▶ Exercise: Print the listing below only from the line that has "This screenshot has height=641, width=1139." through the line that has "The image size is (1222, 920).", exactly, and drop any picture.

▶ The data:

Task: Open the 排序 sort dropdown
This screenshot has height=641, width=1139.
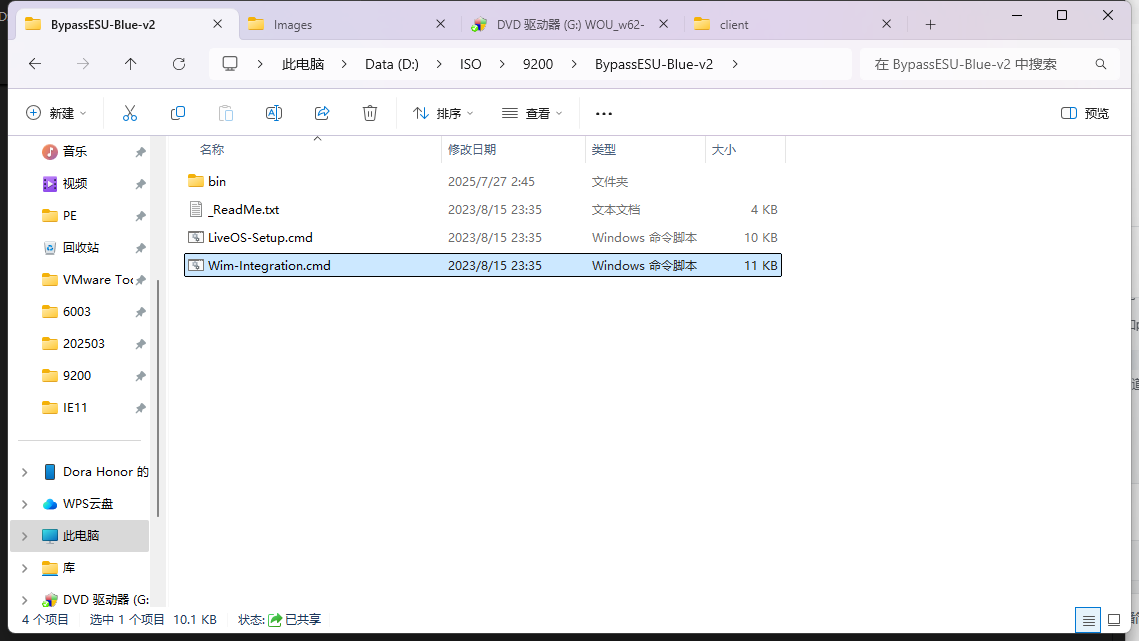Action: point(443,113)
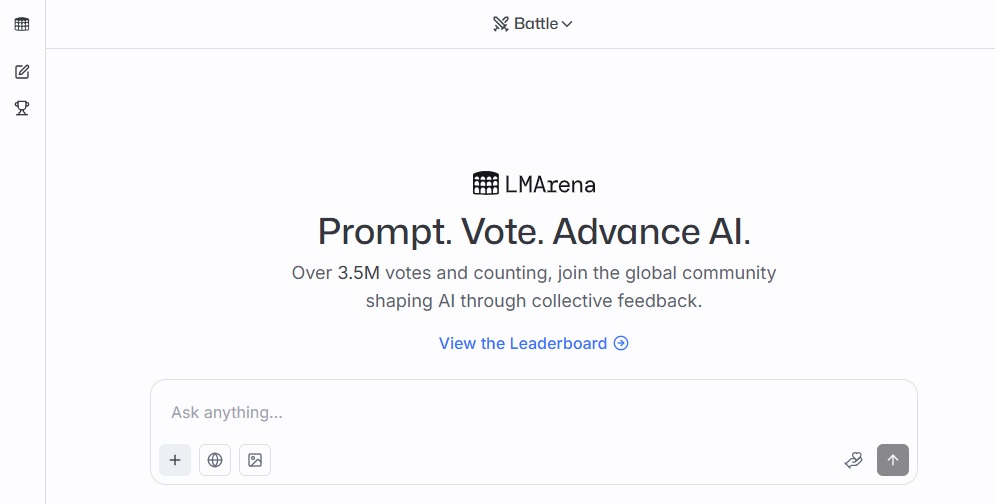Click the LMArena colosseum icon in the sidebar
995x504 pixels.
tap(22, 24)
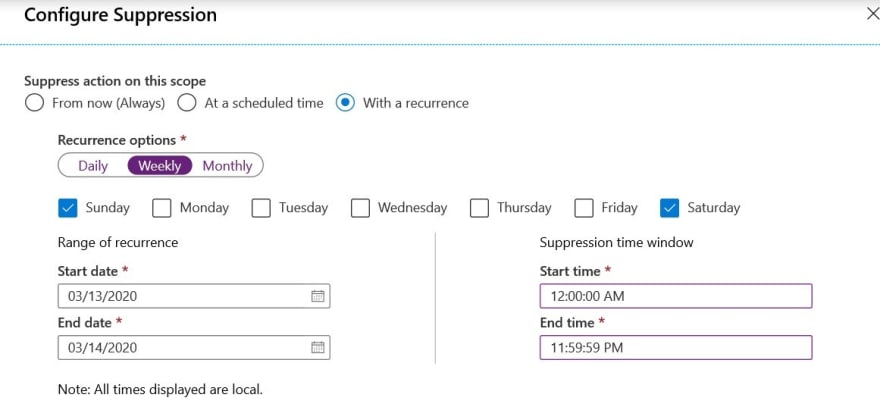
Task: Click the End date field showing 03/14/2020
Action: [x=194, y=347]
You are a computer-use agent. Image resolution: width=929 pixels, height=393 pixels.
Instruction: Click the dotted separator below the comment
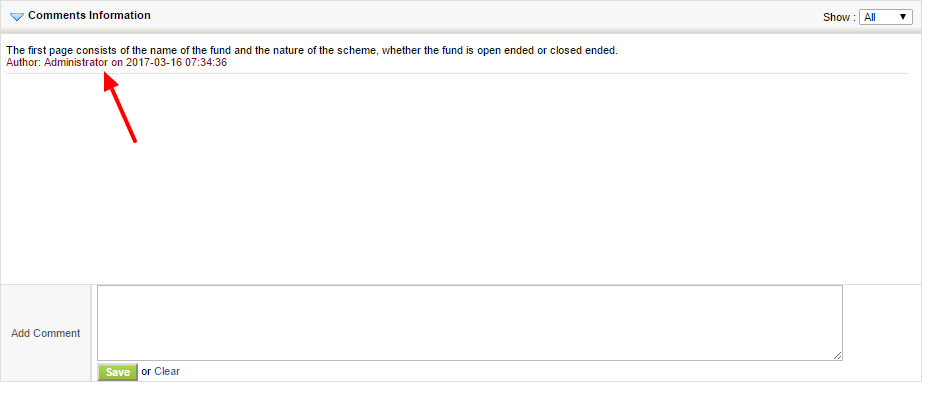point(456,74)
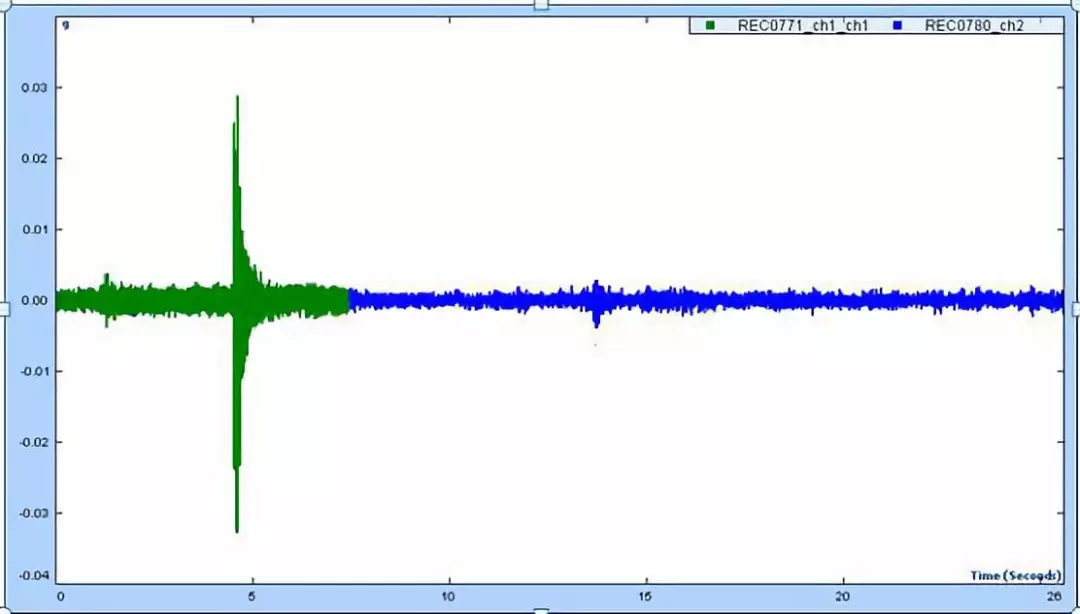Click the Time (Seconds) axis label
Image resolution: width=1080 pixels, height=614 pixels.
[1014, 575]
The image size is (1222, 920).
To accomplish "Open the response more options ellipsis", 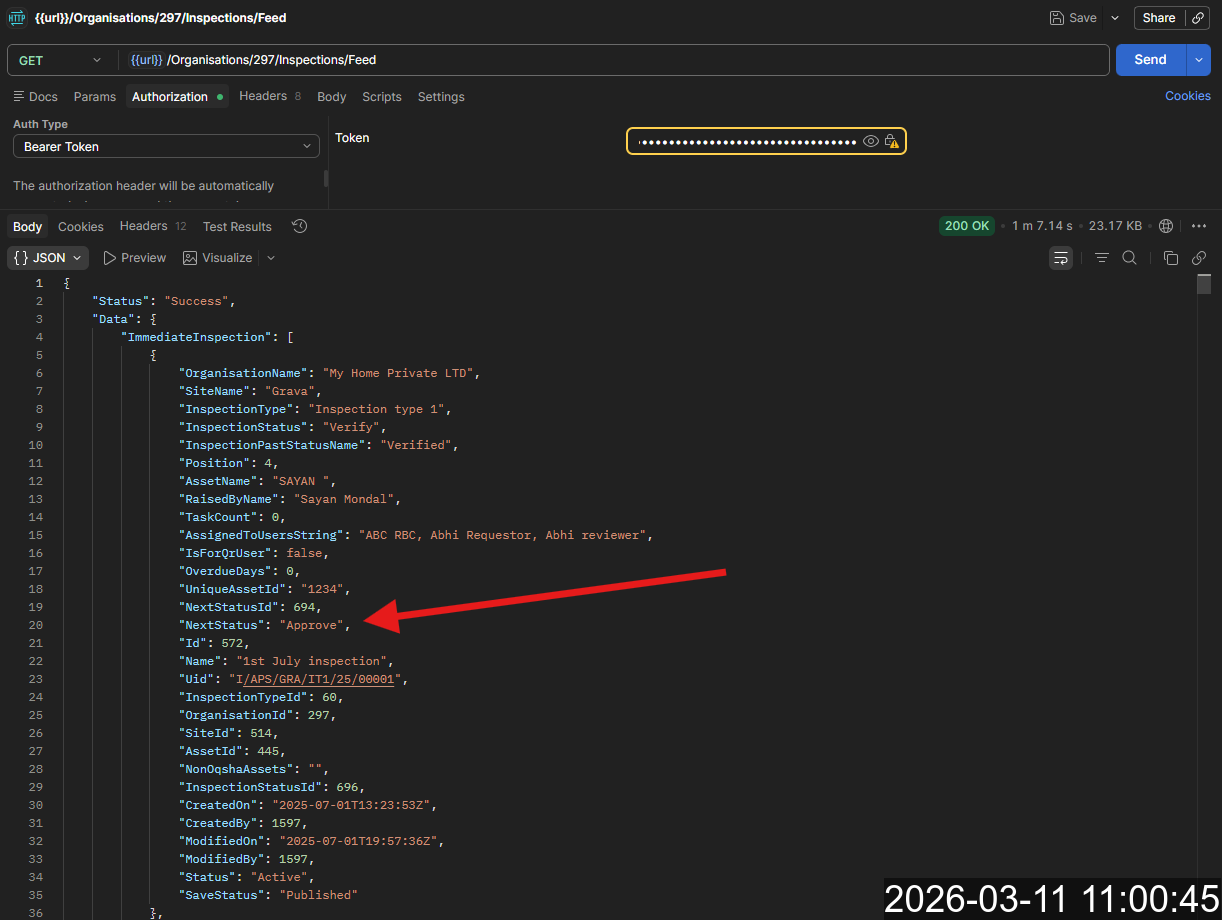I will [x=1199, y=226].
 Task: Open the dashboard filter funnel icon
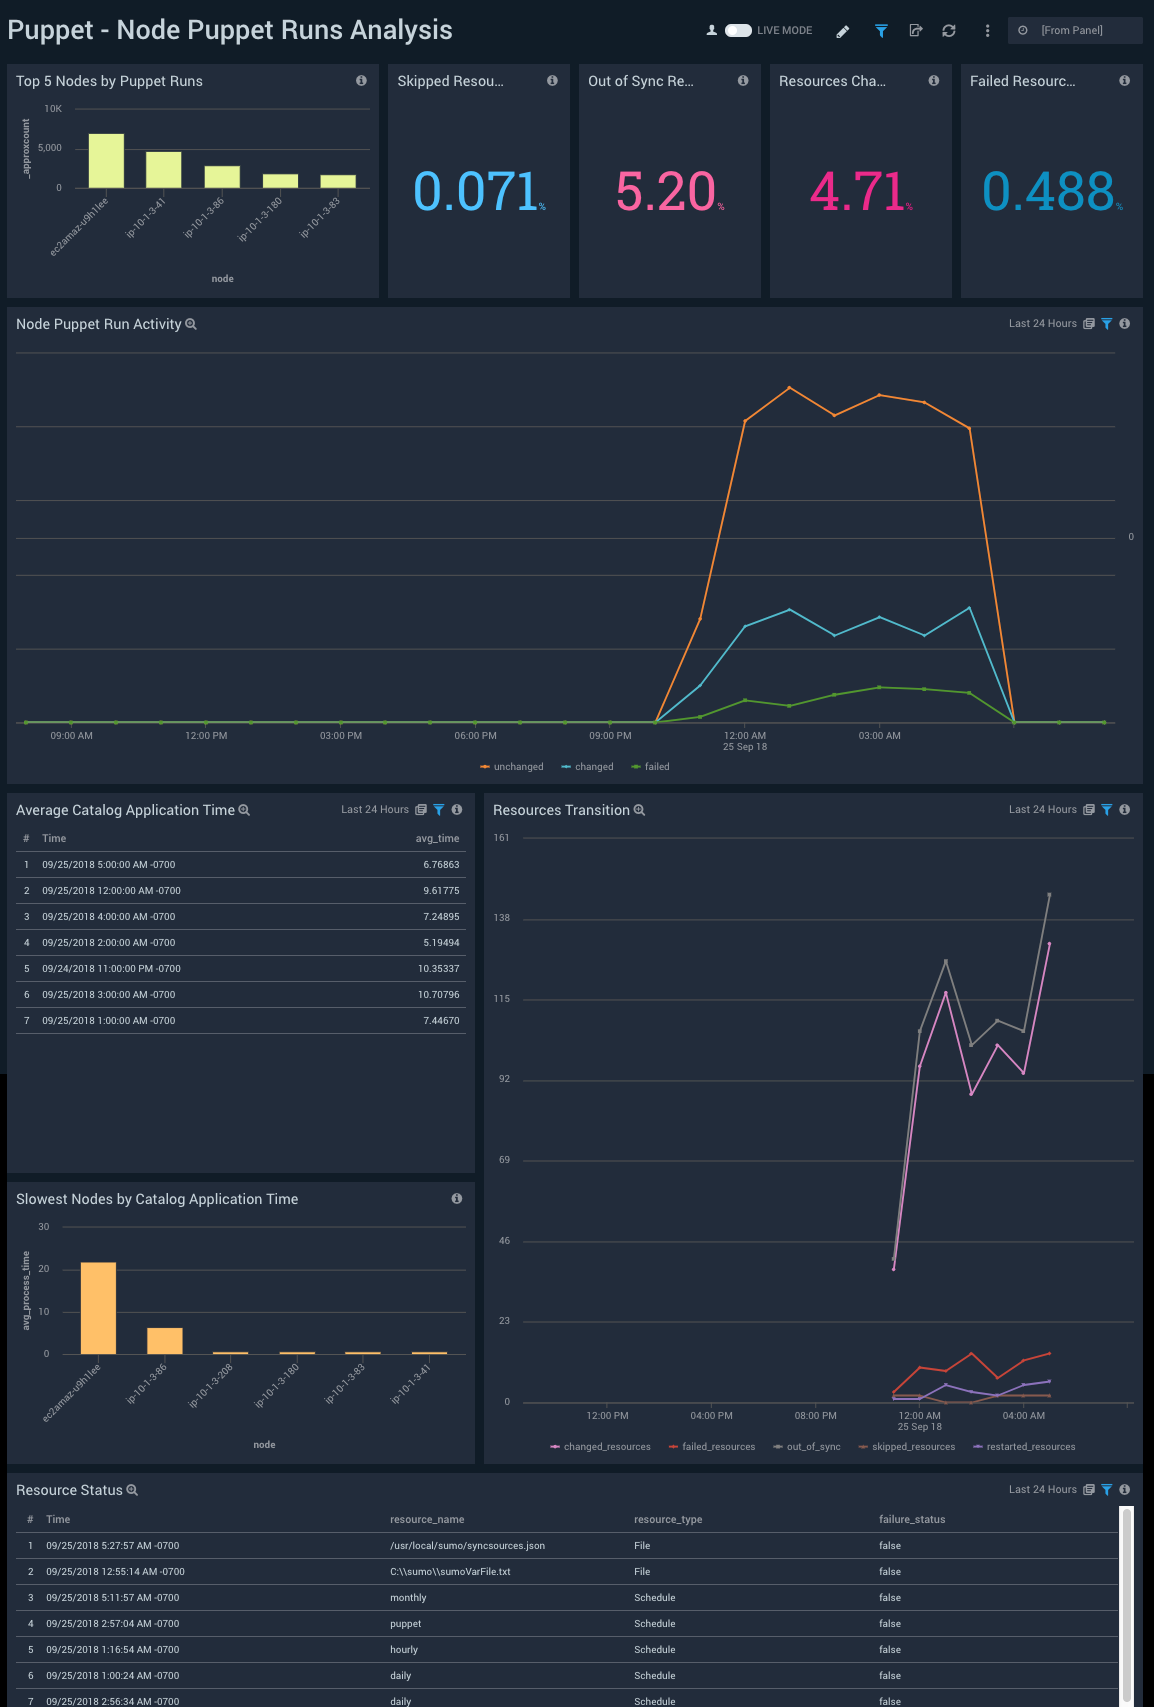pyautogui.click(x=881, y=31)
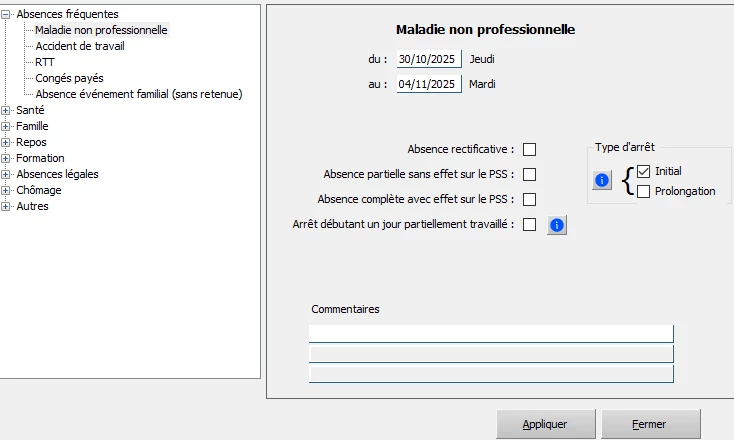
Task: Toggle Arrêt débutant un jour partiellement travaillé
Action: coord(530,225)
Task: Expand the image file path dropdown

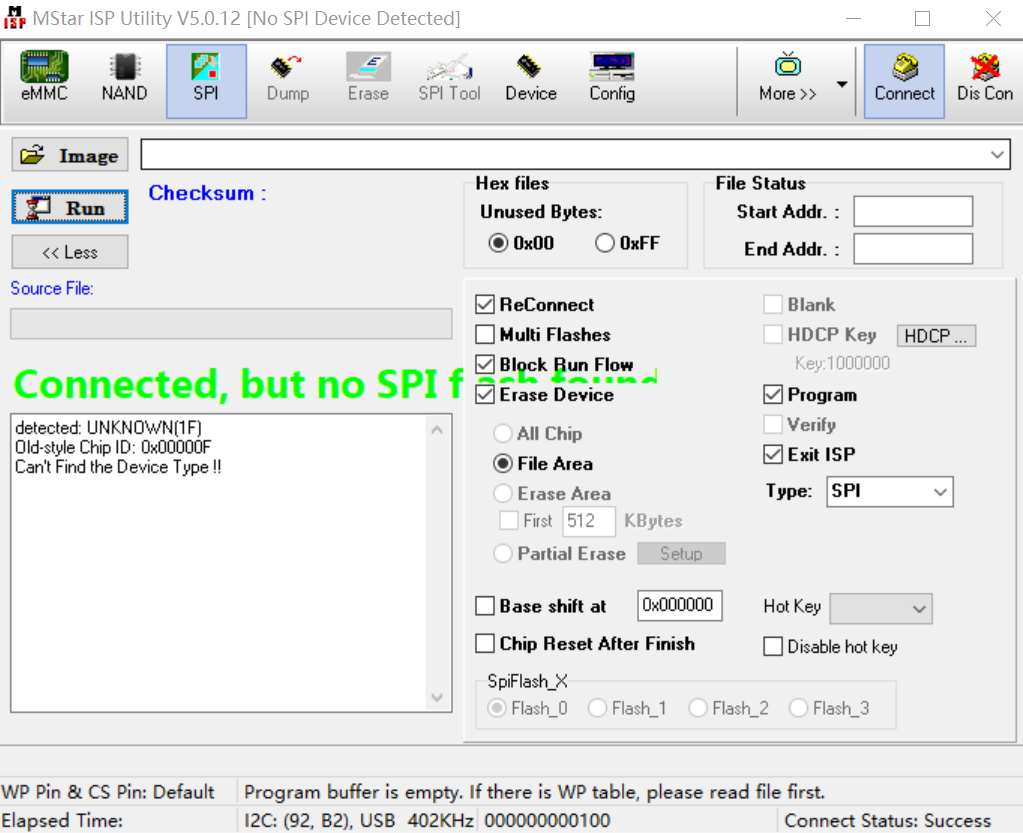Action: 997,155
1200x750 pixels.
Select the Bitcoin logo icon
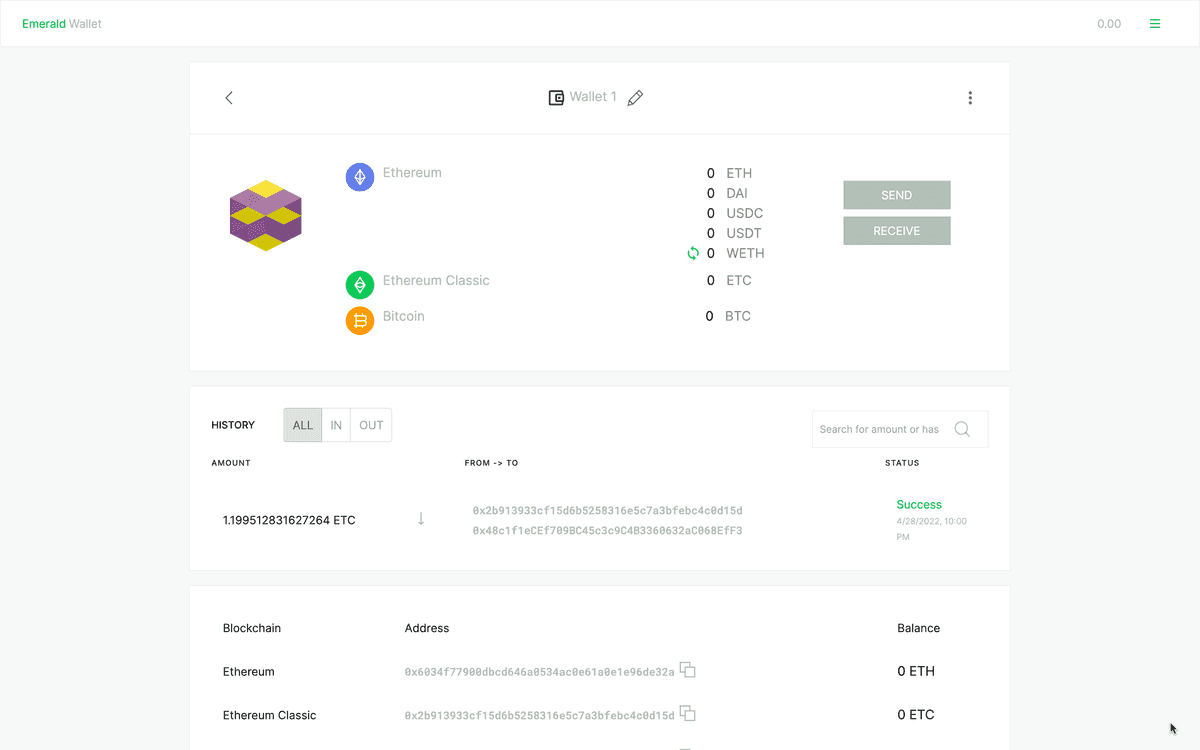(359, 320)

▶ Your solution:
This screenshot has height=641, width=1139.
Action: point(443,113)
Click the LMArena colosseum icon in the sidebar
995x504 pixels.
tap(22, 24)
Task: Click the End date field showing 03/14/2020
Action: [x=194, y=347]
You are a computer-use agent. Image resolution: width=929 pixels, height=393 pixels.
Instruction: Click the dotted separator below the comment
point(456,74)
Click the Time (Seconds) axis label
Image resolution: width=1080 pixels, height=614 pixels.
[1014, 575]
The image size is (1222, 920).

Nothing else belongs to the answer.